DESCRIPTION OF THE TASK => Both the line below containing "Viewport: 1440px width, 803px" and the line containing "Given: Click the", along with every line between them, should be repeated exactly; no other line belongs in the answer.
━━━━━ PROVIDED INFORMATION
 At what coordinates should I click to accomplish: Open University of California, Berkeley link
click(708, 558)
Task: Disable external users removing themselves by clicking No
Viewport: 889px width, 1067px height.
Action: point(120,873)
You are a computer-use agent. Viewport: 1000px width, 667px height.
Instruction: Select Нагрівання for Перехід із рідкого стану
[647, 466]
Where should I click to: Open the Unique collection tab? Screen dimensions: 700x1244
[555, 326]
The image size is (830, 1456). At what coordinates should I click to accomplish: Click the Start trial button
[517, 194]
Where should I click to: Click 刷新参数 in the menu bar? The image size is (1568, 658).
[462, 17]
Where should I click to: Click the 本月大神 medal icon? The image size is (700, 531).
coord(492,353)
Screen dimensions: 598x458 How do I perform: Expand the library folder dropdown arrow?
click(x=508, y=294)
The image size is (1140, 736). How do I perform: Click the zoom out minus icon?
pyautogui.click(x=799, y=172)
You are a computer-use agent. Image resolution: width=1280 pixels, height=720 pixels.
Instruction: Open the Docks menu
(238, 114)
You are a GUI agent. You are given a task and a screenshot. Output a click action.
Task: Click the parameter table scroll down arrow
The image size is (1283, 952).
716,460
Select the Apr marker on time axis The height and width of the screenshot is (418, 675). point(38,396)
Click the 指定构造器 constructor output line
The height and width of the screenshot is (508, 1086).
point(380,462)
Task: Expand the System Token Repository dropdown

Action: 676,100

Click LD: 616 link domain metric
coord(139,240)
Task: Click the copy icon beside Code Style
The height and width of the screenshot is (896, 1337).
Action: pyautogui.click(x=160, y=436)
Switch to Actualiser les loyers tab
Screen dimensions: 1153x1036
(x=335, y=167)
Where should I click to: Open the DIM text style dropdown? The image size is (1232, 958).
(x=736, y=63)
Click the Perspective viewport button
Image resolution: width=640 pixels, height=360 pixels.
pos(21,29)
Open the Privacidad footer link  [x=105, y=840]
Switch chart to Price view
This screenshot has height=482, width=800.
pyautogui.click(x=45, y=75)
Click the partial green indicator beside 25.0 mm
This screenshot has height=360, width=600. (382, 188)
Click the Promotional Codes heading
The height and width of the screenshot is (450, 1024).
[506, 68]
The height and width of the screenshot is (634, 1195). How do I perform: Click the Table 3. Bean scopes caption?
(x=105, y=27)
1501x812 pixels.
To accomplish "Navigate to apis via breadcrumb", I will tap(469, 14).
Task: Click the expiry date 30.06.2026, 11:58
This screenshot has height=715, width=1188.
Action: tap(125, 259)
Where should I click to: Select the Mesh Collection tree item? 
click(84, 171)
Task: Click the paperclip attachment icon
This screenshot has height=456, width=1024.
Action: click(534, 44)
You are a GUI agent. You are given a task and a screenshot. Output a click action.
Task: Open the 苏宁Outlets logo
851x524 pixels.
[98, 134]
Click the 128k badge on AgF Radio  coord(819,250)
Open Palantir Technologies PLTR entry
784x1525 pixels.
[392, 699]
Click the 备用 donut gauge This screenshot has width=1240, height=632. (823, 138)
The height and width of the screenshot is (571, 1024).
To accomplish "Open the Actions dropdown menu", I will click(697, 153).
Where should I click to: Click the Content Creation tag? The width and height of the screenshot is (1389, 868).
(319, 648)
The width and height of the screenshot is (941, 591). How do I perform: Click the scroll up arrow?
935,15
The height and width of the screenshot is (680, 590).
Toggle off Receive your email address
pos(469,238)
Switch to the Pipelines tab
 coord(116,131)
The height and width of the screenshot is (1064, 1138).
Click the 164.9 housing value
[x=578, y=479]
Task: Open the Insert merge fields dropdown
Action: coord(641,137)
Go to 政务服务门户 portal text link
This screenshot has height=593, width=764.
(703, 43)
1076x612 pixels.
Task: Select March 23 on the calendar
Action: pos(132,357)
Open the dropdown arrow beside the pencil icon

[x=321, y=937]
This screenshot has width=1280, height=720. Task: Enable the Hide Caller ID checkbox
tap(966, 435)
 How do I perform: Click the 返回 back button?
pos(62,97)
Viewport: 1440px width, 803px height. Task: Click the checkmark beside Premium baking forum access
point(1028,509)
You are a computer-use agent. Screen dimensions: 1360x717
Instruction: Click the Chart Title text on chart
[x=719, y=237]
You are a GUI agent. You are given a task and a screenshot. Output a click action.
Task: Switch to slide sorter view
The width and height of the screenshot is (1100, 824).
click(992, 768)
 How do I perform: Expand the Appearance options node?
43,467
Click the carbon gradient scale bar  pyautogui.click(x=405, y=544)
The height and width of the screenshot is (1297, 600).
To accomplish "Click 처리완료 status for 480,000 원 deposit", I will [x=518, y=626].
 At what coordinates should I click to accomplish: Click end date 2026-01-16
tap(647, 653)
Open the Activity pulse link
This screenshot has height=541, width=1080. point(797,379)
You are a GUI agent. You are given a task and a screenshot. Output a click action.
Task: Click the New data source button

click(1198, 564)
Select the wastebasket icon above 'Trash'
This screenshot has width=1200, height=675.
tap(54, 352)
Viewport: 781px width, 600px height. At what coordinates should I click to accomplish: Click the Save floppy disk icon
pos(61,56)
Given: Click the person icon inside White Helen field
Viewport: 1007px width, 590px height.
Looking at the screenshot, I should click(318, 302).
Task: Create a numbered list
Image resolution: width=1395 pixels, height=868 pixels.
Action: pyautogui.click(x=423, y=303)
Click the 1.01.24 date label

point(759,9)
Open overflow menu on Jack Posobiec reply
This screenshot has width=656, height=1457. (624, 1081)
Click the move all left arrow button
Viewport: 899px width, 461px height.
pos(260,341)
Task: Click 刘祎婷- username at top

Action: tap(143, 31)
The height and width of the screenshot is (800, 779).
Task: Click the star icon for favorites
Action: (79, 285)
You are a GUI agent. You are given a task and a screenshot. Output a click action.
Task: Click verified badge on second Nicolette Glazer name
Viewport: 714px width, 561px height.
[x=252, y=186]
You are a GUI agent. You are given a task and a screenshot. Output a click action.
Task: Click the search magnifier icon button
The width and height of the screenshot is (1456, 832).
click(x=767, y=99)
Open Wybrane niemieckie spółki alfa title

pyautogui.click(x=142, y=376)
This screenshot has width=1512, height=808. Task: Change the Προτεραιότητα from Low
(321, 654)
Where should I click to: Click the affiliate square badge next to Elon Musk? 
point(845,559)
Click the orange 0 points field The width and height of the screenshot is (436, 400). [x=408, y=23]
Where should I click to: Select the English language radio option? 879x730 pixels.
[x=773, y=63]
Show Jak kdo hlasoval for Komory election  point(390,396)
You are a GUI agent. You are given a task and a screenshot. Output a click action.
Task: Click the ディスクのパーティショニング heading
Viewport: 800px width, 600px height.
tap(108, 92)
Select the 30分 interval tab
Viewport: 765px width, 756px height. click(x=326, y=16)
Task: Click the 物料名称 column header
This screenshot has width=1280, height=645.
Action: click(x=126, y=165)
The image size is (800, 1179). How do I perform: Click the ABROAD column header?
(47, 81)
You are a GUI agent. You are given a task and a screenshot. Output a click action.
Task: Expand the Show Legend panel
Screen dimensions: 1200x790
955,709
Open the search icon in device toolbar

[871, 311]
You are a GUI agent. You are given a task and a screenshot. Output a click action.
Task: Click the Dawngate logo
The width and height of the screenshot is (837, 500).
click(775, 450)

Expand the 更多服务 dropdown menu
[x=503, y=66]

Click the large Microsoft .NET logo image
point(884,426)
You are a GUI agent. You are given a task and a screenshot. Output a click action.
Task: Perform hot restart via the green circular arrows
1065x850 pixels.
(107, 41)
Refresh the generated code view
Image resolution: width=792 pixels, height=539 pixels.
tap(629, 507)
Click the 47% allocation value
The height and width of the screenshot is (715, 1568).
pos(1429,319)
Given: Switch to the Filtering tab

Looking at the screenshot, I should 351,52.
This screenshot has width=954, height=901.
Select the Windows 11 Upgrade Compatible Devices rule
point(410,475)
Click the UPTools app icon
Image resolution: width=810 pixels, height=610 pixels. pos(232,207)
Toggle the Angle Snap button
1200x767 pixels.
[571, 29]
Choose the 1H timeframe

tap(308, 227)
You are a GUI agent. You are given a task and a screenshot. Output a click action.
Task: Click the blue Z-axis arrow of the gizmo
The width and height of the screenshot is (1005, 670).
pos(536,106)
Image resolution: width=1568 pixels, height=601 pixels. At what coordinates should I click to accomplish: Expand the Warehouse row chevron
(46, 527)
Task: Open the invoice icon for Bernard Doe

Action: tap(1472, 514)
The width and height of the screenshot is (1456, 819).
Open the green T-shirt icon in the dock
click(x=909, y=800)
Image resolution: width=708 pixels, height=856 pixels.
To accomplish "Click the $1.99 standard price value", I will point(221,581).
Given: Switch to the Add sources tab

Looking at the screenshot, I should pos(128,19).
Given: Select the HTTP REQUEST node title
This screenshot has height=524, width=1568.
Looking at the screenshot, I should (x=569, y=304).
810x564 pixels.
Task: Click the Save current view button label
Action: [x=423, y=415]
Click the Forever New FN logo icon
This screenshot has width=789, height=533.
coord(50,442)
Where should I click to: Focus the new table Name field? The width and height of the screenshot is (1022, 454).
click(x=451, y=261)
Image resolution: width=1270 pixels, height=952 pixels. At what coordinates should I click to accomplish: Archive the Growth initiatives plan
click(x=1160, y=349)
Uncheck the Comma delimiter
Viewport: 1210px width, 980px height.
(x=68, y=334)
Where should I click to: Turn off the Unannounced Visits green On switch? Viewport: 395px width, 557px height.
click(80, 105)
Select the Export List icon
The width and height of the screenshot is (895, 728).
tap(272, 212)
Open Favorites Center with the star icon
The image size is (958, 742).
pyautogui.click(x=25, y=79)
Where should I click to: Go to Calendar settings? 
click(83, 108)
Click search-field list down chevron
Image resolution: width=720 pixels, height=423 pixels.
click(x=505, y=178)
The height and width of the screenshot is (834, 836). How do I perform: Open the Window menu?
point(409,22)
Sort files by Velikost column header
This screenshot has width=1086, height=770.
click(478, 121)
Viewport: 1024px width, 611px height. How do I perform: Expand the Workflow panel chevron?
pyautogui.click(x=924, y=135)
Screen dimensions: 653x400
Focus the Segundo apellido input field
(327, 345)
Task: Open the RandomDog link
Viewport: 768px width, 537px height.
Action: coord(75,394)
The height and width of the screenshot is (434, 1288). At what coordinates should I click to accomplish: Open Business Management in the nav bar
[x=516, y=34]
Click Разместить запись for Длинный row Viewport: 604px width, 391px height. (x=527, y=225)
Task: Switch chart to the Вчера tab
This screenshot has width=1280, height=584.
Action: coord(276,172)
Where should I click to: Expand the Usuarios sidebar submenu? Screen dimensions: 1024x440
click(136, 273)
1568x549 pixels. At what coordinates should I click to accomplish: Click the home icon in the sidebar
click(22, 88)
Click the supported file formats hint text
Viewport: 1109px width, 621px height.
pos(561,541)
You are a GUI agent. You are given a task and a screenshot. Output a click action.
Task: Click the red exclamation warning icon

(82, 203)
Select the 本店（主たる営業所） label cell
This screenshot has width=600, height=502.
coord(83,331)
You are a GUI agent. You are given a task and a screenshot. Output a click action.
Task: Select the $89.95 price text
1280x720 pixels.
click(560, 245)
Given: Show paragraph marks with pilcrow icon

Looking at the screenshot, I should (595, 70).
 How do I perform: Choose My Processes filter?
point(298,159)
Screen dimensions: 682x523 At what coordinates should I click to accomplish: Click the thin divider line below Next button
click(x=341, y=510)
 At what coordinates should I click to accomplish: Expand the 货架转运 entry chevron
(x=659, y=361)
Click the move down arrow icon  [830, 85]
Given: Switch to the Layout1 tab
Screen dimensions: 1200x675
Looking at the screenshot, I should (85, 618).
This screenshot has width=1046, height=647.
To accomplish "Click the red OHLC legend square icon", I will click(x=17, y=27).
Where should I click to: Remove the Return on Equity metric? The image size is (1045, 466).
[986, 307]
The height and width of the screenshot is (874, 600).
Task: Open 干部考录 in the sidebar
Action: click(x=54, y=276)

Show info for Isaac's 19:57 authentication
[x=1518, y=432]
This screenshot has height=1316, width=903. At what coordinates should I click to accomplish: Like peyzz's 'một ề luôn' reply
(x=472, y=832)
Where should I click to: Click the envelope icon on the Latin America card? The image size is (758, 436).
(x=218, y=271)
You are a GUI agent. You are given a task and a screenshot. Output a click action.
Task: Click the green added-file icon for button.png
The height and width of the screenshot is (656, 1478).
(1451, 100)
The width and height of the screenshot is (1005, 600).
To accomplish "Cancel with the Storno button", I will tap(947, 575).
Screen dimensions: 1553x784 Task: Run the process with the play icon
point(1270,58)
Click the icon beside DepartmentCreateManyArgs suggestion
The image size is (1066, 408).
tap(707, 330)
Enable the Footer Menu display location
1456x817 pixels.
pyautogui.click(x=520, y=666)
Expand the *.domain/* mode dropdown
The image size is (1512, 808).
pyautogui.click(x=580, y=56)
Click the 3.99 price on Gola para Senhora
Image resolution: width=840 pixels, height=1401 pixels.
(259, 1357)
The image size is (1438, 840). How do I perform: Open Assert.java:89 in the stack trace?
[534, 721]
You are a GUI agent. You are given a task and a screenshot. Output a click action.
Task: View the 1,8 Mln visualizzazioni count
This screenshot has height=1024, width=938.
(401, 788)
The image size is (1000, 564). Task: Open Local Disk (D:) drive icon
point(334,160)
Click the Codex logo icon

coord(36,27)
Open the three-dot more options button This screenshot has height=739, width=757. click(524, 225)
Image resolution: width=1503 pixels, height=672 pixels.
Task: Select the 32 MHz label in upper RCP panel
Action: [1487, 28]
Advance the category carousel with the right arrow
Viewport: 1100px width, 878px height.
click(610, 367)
━━━━━━━━━━
EXERCISE RESULT =>
Viewport: 1440px width, 803px height. Task: Click the checkmark beside Premium baking forum access
point(1028,509)
You are a computer-use agent. Screen dimensions: 1360x717
Instruction: Click the Chart Title text on chart
[x=719, y=237]
You are a GUI agent. You are given a task and a screenshot. Output a click action.
Task: Switch to slide sorter view
The width and height of the screenshot is (1100, 824).
click(992, 768)
 How do I perform: Expand the Appearance options node?
43,467
Click the carbon gradient scale bar  pyautogui.click(x=405, y=544)
The height and width of the screenshot is (1297, 600).
To accomplish "Click 처리완료 status for 480,000 원 deposit", I will [x=518, y=626].
 At what coordinates should I click to accomplish: Click end date 2026-01-16
tap(647, 653)
Open the Activity pulse link
This screenshot has height=541, width=1080. point(797,379)
You are a GUI agent. You are given a task and a screenshot. Output a click action.
Task: Click the New data source button

click(1198, 564)
Select the wastebasket icon above 'Trash'
This screenshot has width=1200, height=675.
tap(54, 352)
Viewport: 781px width, 600px height. At what coordinates should I click to accomplish: Click the Save floppy disk icon
pos(61,56)
Given: Click the person icon inside White Helen field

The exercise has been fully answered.